A POTENTIAL FIX FOR EMPTY OFFICE SPACE

“The United States has a shortage of 4 million to 7 million homes and, at the same time, an all-time-high office vacancy rate of 20%, meaning that more than a billion square feet of office space is unused,” according to a recent report from the Pew Charitable Trusts by Alex Horowitz and Tushar Kansal. 


Unfortunately, the notion that cities could easily convert empty offices into comfortable housing encounters numerous obstacles. For example, office buildings typically have a great deal of square footage with no windows – but people aren’t inclined to want to move into a home lit only by light bulbs. Then, too, the cost of making office-to-home conversions has been too high, even with high rental fees.



But here’s the good news. According to Pew and Gensler, a global architecture, design, and planning firm, there’s a “more economically viable approach to office-to-residential conversions using a design that reduces construction costs and enables low rents that are affordable for people earning well below an area’s median income. Rather than conventional apartments, the design calls for converting buildings to co-living dorm-style apartments. Each floor features private, locked “microunits” along the perimeter, with shared kitchens, bathrooms, laundry, and living rooms in the center.”
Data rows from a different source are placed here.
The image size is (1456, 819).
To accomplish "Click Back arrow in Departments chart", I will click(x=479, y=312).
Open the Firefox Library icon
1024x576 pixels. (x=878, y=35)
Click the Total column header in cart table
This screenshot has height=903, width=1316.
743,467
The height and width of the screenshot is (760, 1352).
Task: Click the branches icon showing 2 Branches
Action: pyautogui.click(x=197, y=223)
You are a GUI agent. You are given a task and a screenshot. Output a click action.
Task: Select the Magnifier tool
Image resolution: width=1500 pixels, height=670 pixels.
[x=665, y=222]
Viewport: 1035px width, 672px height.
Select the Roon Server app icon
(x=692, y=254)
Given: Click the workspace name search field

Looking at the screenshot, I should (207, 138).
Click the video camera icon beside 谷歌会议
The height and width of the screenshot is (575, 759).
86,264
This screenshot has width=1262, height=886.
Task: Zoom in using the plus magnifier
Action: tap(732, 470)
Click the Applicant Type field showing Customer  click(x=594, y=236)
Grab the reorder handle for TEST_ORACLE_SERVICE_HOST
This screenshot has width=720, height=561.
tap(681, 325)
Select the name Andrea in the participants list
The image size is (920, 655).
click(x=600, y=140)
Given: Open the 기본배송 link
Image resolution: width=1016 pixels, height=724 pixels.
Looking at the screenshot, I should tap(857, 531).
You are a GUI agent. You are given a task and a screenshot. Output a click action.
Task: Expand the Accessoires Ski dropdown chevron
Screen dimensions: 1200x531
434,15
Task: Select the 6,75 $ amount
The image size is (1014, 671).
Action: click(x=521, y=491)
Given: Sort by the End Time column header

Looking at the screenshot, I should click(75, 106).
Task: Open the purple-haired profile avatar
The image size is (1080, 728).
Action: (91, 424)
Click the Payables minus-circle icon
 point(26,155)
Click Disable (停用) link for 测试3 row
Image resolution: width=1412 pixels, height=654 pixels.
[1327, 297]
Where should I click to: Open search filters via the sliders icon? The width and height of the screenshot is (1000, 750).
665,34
This approach can solve the window problem and others. For example, reports Pew, “Concentrating the plumbing and kitchens in the center of each floor (where they usually already are in offices), rather than in each unit, and other savings from this building style trims the construction costs by roughly 25% to 35% versus conventional office-to-apartment conversions.”


Clearly these new kinds of units aren’t aimed at the folks who seek out a luxury dwelling downtown, but the relatively low-rental fees that could be offered for these dwellings could be ideal for students, low-income workers, young professionals, and retirees who are living on fixed incomes.


Another potential advantage is that this option could help with the homelessness epidemic that’s affecting many large cities. As the report says, “Creating this new lower rung on the housing ladder that is attainable for those who cannot afford a rent increase in their current homes also would help curb the flow of previously housed residents into homelessness. Previous Pew research has found that housing costs are the primary driver of homelessness.  Further, co-living development could improve housing access for people with federal Section 8 vouchers, who often cannot find landlords willing to accept their vouchers in the current environment of housing scarcity.”


The primary obstacle to this novel kind of housing are zoning restrictions that are prevalent in many large cities which require “parking minimums, minimum unit sizes, maximum numbers of co-living units per building, or even outright prohibitions on co-living (or sometimes any residential) in commercial areas.”


But, Pew concludes, “the potential payoff—revitalized downtowns, reduced homelessness, improved housing affordability, and more economic opportunity—could be substantial. And although office-to-residential conversions have so far been limited, this new research identifies a cost-effective path forward that could enable cities that see even a few converted high- or mid-rise buildings to realize benefits as soon as the buildings are fully leased. Ironically, low-cost housing, rather than high-end conversions, may be the most financially feasible option for the nation’s underused office space.”